Графиня Сабина, как обычно называли г-жу Мюффа де Бевиль в отличии от матери графа, скончавшейся в минувшем году, принимала по вторникам в своем особняке на углу улиц Миромениль и Пентьевр. То было обширное квадратное здание, которым род Мюффа владел больше столетия. Высокий темный фасад как бы дремал, напоминая своим мрачным видом монастырь; огромные ставни его почти всегда были закрыты. Позади дома, в небольшом сыром садике чахлые деревья тянулись к солнцу, и ветви их были так длинны, что свешивались над черепицами крыши.

Во вторник к девяти часам в гостиной графини собралось человек десять гостей. Когда графиня принимала у себя близких друзей, двери смежной маленькой гостиной и столовой были заперты. Гости чувствовали себя уютнее, болтая у камина в большой и высокой комнате; четыре ее окна выходили в сад; и оттуда в этот дождливый апрельский вечер проникала сырость, хотя в камине горели огромные поленья. Сюда никогда не заглядывало солнце: днем стоял зеленоватый полумрак, а вечером, при свете ламп и люстры, гостиная казалась еще более строгой благодаря массивной мебели красного дерева в стиле ампир, штофным обоям и креслам, обитым тисненым желтым бархатом. Здесь царил дух благочестия, атмосфера холодного достоинства, старинных нравов минувшего века.

Напротив кресла, в котором умерла мать графа, — глубокого твердого кресла, обитого плотной материей, стояла по другую сторону камина кушетка графини Сабины с красной шелковой обивкой, мягкая, как пух. Это была единственная современная вещь, попавшая сюда по воле случая и нарушавшая строгость стиля.

— Итак, — проговорила гостья, молодая женщина, — к нам едет персидский шах.

Речь шла о коронованных особах, которых ожидали в Париже к выставке. Несколько дам уселись в кружок перед камином. Г-жа Дю Жонкуа, брат которой дипломат, служил на востоке, рассказывала о дворе Наср-эд-дина.

— Вам нездоровится, дорогая? — спросила г-жа Шантро, жена заводовладельца, заметив, что графиня слегка вздрогнула и побледнела.

— Нет, нисколько, — ответила Сабина, улыбаясь… — Мне немного холодно… Эту гостиную нескоро протопишь!

Графиня обвела своими черными глазами стены и потолок. Ее дочь, Эстелла, девица лет шестнадцати, худая и нескладная, как все подростки, встала со скамеечки, на которой сидела, и молча поправила в камине прогоревшее полено. А г-жа де Шезель, подруга Сабины по монастырю, где они воспитывались, моложе ее на пять лет, воскликнула:

— Ах, что-ты! Как бы мне хотелось иметь такую гостиную! Здесь ты, по крайней мере, можешь устраивать приемы… Ведь в наше время строят только какие-то лачужки… Будь я на твоем месте…

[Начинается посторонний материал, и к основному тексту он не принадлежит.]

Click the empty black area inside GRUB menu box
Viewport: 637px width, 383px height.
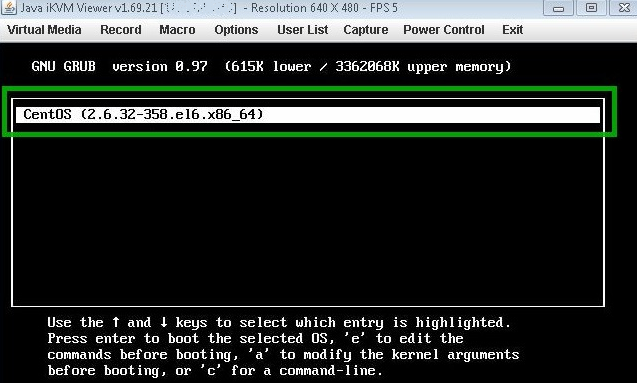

Она беспечно говорила, оживленно жестикулируя, о том, что переменила бы здесь обои, обивку мебели, вообще все, а потом стала бы задавать балы, и на них съезжался бы весь Париж. Позади нее стоял ее муж, чиновник, и слушал ее с важным видом. По слухам, она открыто его обманывает; но ей прощали, и всюду принимали, несмотря ни на что, так как считали ее просто легкомысленной.

— Ах, уж эта Леонида! — только и сказала графиня Сабина, едва улыбнувшись.

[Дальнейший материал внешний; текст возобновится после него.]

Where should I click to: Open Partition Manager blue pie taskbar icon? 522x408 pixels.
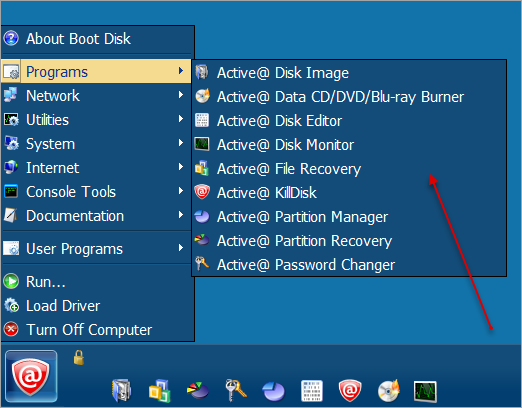274,391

Ее ленивый жест как бы дополнил недосказанное. Конечно, она ничего не станет менять в этой комнате, где прожила семнадцать лет. Пусть остается в том виде, в каком была при жизни свекрови. Возвращаясь к прежней теме, графиня заметила:

— Меня уверяли, что к нам приедут также прусский король и русский император.

— Да, предполагаются очень пышные торжества, — сказала г-жа Дю Жонкуа.